6–10 Jun 2022
Europe/Copenhagen timezone

Electromagnetic Counterparts of Neutron Star Mergers: Signatures of Heavy r-Process Nucleosynthesis

10 Jun 2022, 11:30
20m
Talk Supernovae Supernovae

Speaker

Andreas Flörs (MPA Garching)

Description

It has long since been established that observable actinides in the universe originate from the r-process. In 2017, the electromagnetic counterpart to the gravitational wave detection of two merging neutron stars was observed. From the light curve alone it was possible to characterise two ejecta components: one that contains low-Ye material such as lanthanides and possibly actinides, and a high-Ye component with low lanthanide abundances. The dividing characteristic between the two components is the opacity of the material: lanthanides have a ∼100 times higher opacity than iron-group material. The opacity of actinides is expected to be on a similar level as that of the lanthanides, or, possibly, even higher.
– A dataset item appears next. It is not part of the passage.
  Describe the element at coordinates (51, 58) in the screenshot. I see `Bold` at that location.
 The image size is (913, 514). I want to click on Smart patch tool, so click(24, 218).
To identify specific elements, spectroscopic information is required. However, so far no clear detection of individual lanthanides or actinides has been made in the only observed neutron star merger. A great challenge for spectroscopic modelling of kilonovae is the almost non-existent atomic data currently available for lanthanides and actinides. I will present converged and calibrated atomic structure calculations from Zr to U. I will then use this collection of atomic data to show how we can identify signatures or place constraints on the amount of heavy r-process material synthesized in kilonovae.